The Knicks traded Toppin to the Indiana Pacers and it was personal liberation. Pacers coach Rick Carlisle harbors no qualms about whom he plays. If you produce you play.
In a game last week, Toppin led the Pacers with 23 points, 11 rebounds and had the winning stick-back bucket at the buzzer to win the game.
—MORE NBA STUPIDITY: Talk about archaic, the NBA has a patently stupid, dumb, preposterous rule that makes zero sense.
A player must appear in at leas 65 of the 82 regular season NBA games to qualify for any post-season awards. That means one of the NBA’s best players, Philadelphia’s Joel Embiiid, is out of consideration, due to injuries, for the Most Valuable Player award. He won’t play in 65 games.
Did I mention that the rule is patently stupid, dumb and preposterous?
—LALLAPA-LOSER: There has to be a worst team in Division I basketball, number 362 of 362 schools playing Division I. Who holds the dubious distinction?
That would be the Delta Devils of Mississippi Valley State, who have lost one less game than the number of letters in Mississippi Valley State.
The Dust Devils, er, Delta Devils are 0-21 and they’ve lost games by 59 points, 50, 46, 43, 39, 36, 32, 29 and 24. Their closest sniff at victory was a 68-65 overtime loss at Pacific.
MVS, a member of the all-black SWAC, has played only four home game and 17 on the road.
An acquaintance in Greenville, Miss., told me, “When the referee tosses the ball into the air to start the game, Mississsippi Valley State is down 10-0. From the sounds of the final scores, it is more like 20-0.
—DRIVE LIKE WHAT?: A friend spotted this bumper sticker: “I’m a veterinarian, so I can drive like an animal.”
Does that mean the roads are full of proctologists?
—QUOTING ‘EM AGAIN: Some more strange and wonderful things ballplayers say and these all are Cincinnati Reds related:
From Chris Sabo when somebody suggested he should pray for hits: “If it was that easy, Billy Graham would hit .400.”
From former pitching coach Stan Williams when asked what to do about his struggling relief pitchers: “I have an idea what to do about our bullpen. . .napalm.”

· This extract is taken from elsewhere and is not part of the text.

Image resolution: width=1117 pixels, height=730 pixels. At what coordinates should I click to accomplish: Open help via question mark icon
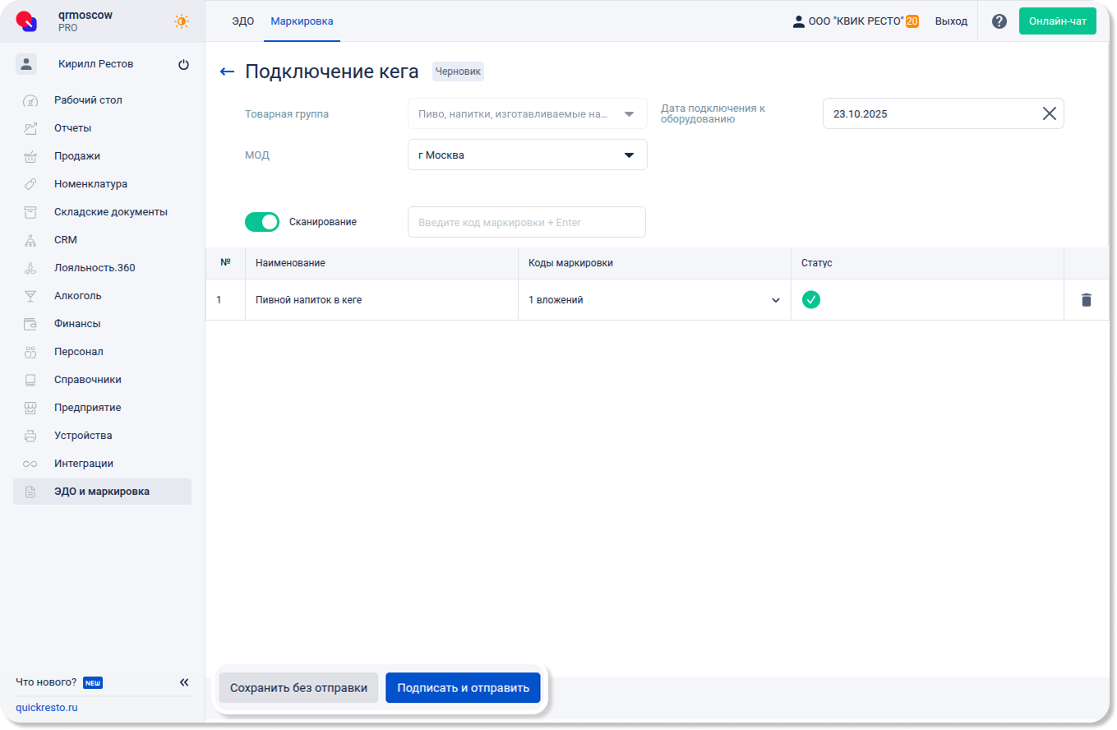[x=999, y=21]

From pitcher Mark Portugal, who had several starts rained out while he was fueding with owner Marge Schott: “Mother Nature is my second worst female enemy and I won’t tell you who number one is.”

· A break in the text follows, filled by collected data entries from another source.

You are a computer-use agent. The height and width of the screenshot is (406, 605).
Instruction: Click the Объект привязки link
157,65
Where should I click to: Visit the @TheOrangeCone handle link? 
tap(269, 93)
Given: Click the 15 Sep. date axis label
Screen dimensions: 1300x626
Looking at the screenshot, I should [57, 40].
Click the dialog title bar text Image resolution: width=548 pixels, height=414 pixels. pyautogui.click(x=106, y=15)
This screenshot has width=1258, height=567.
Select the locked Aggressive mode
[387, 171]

From broadcaster Ralph Kiner when Reds catcher Dann Bilardello came up to bat: “Now walking up to the plate is Don Bordello.”
From Pittsburgh pitcher Bob Patterson on the pitch he threw to give up a game-winning home run to Barry Larkin: “It was a cross between a screwball and a change-up. It was a screw-up.”
From Johnny Bench when asked after he retired if he would return to playing: “I thought about making a comeback until I pulled a muscle vacuuming.”
From outfielder Alex Johnson when asked to explain the power difference from hitting two home runs one year to hitting seven early the next season: “Five.”
From former manager Lou Piniella when asked how he handles the Nasty Boys — Rob Dibble, Norm Charlton and Randy Myers: “If I worried about my kids the way I worry about those kids, I’d get a Father of the Year award.”
From former Reds President/General Manager Bob Howsam: “Sparky Anderson came here promising to builld a team in his own image, so we’re looking for small white infielders with .213 batting averages.”
Bonus quote: Spoken to me when I interviewed Dayton-born pitcher Roger Clemens, who left town at an early age: “The best thing about Dayton was seeing it in the rear view mirror.”
—PLAYLIST NUMBER 13: So you’d think I would run out of songs? Not yet. Not ever.
You Raise Me Up (Josh Groban), Dock Of The Bay (Otis Redding), Heard It On The Grapevine (Marvin Gaye), Angel Of The Morning (Juice Newton), Fire And Rain (James Taylor), That’s What Friends Are For (Dionne Warwick).
Who’ll Stop The Rain (Credence Clearwater Revival), Mr. Bojangles (Nitty Gritty Dirt Band),
Can’t Help Falling In Love (Elvis Presley), I Want To Hold Your Hand (The Beatles), Draggin’ The Line (Tommy James).
That pop fly still annoys me and the Willie Mays catch of the Vic Wertz moon shot still amazes.